Da Vinci’s Drawing Techniques: What Modern Apps Learned
See Da Vinci Eye in action in the video below.
Leonardo da Vinci wasn’t just a great artist. He was obsessed with how we actually see the world, and that obsession changed drawing forever. Back in the 1400s and 1500s, he filled notebooks with studies on optics, perspective, and ways to transfer what the eye sees onto paper.
Fast forward to 2026, and artists are using apps that would have blown Leonardo’s mind. But here’s the thing: the principles behind modern AR drawing apps aren’t new at all. They’re built on the same optical ideas da Vinci explored five centuries ago.
The Optical Tricks Leonardo Actually Used
Leonardo didn’t just paint what he thought things should look like. He studied how light enters the eye, how distance affects size, and how to project three-dimensional scenes onto a flat surface. He even experimented with camera obscura, a darkened room where light projects an upside-down image through a small hole.

That might sound like ancient history, but it’s the exact same principle your phone camera uses today. Leonardo understood that if you could see your subject and your drawing surface at the same time, you could transfer proportions directly without guessing.
He also used grids constantly. By dividing both his reference and his canvas into matching squares, he could transfer complex compositions section by section. It wasn’t about lacking skill. It was about working smarter so he could focus on the parts that mattered most, like expression and light.

☆ ☆ ☆ ☆ ☆ ☆ ☆

▶ **TASK GOAL**: Copy out the piece on da Vinci's drawing techniques and modern apps word for word, from its title to its final sentence.

▶ **MATERIAL**:

☆ ☆ ☆ ☆ ☆ ☆ ☆

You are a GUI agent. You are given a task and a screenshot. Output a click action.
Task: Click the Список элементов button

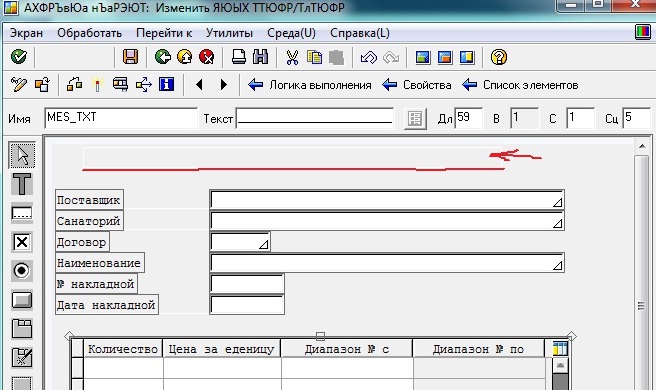[x=520, y=85]
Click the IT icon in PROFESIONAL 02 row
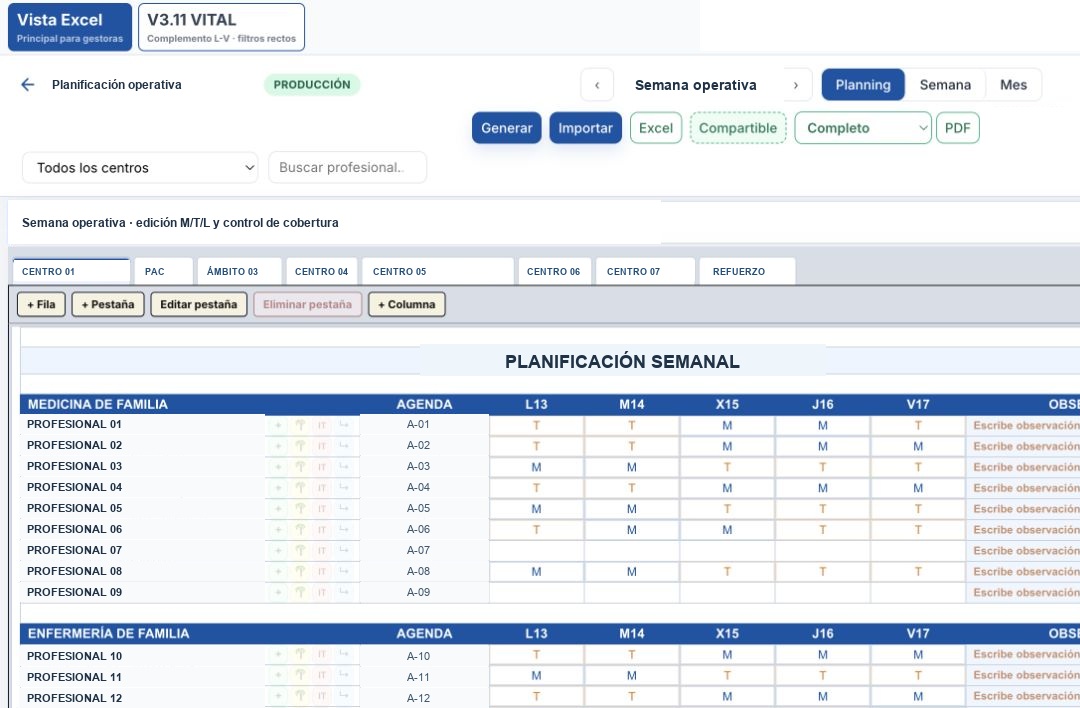Image resolution: width=1080 pixels, height=708 pixels. (322, 446)
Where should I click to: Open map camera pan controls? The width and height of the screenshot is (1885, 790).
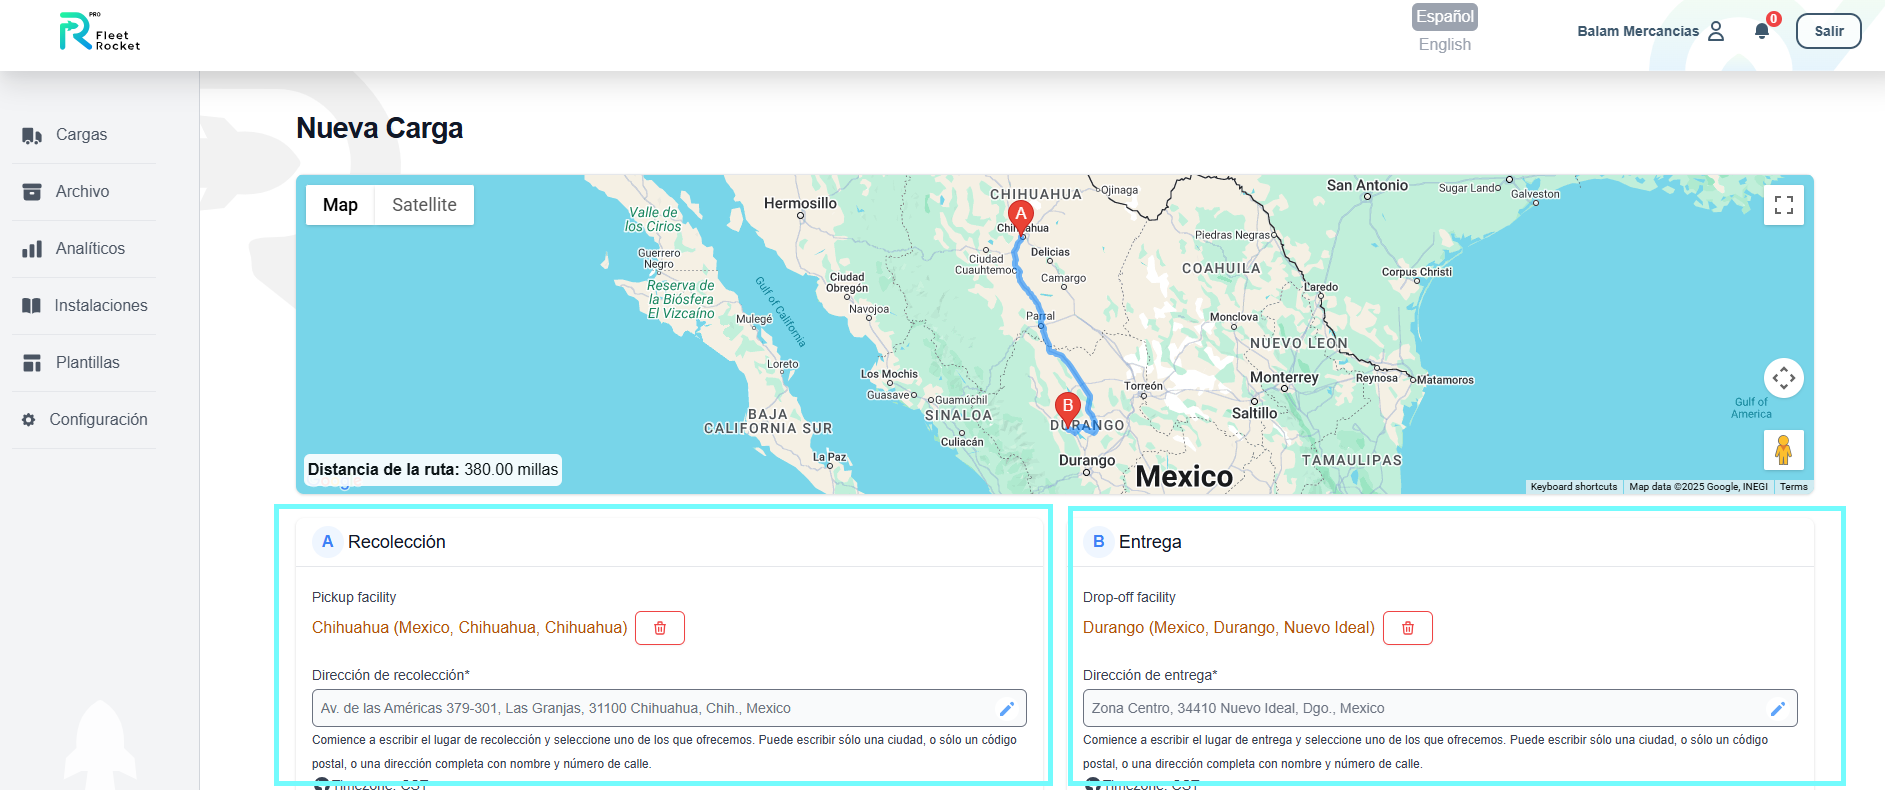[1783, 378]
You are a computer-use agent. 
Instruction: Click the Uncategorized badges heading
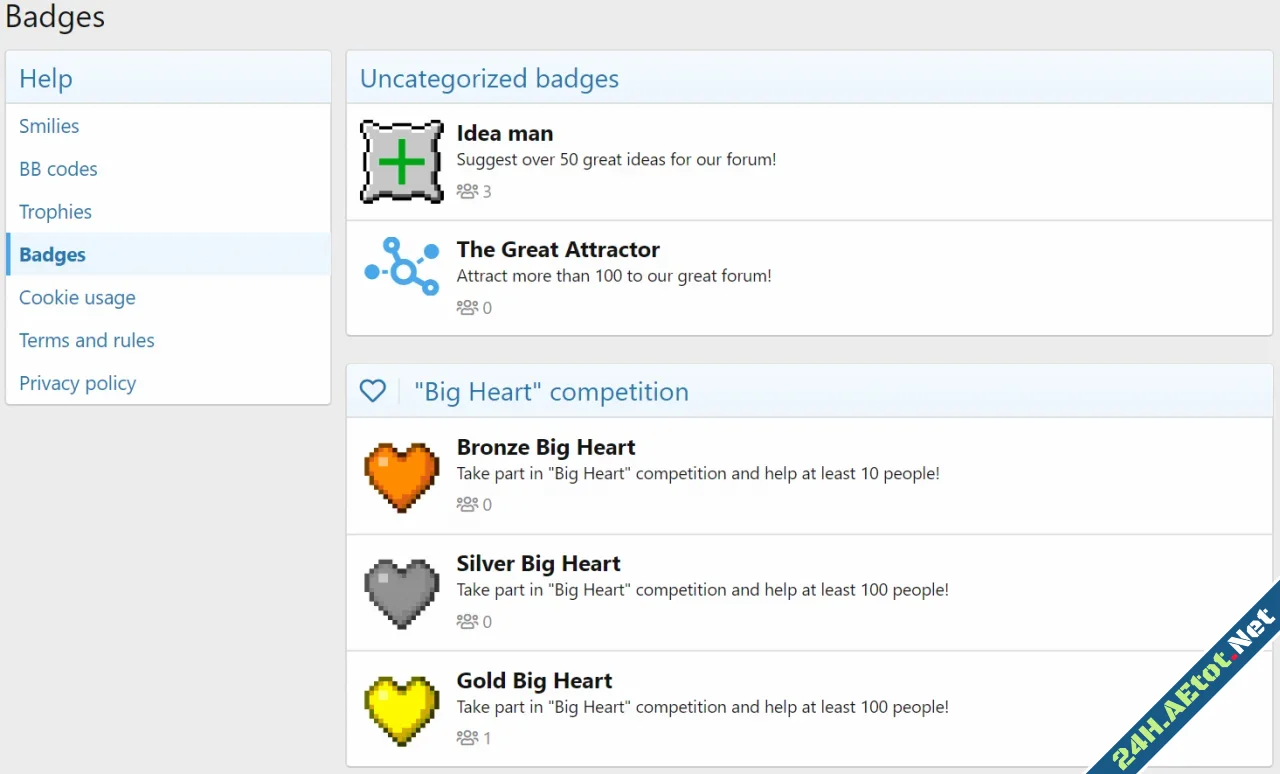[489, 78]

☆ ☆ ☆ ☆ ☆ ☆ ☆

▶ **SOLUTION TO THE EXERCISE**:
Da Vinci’s Drawing Techniques: What Modern Apps Learned
See Da Vinci Eye in action in the video below.
Leonardo da Vinci wasn’t just a great artist. He was obsessed with how we actually see the world, and that obsession changed drawing forever. Back in the 1400s and 1500s, he filled notebooks with studies on optics, perspective, and ways to transfer what the eye sees onto paper.
Fast forward to 2026, and artists are using apps that would have blown Leonardo’s mind. But here’s the thing: the principles behind modern AR drawing apps aren’t new at all. They’re built on the same optical ideas da Vinci explored five centuries ago.
The Optical Tricks Leonardo Actually Used
Leonardo didn’t just paint what he thought things should look like. He studied how light enters the eye, how distance affects size, and how to project three-dimensional scenes onto a flat surface. He even experimented with camera obscura, a darkened room where light projects an upside-down image through a small hole.

That might sound like ancient history, but it’s the exact same principle your phone camera uses today. Leonardo understood that if you could see your subject and your drawing surface at the same time, you could transfer proportions directly without guessing.
He also used grids constantly. By dividing both his reference and his canvas into matching squares, he could transfer complex compositions section by section. It wasn’t about lacking skill. It was about working smarter so he could focus on the parts that mattered most, like expression and light.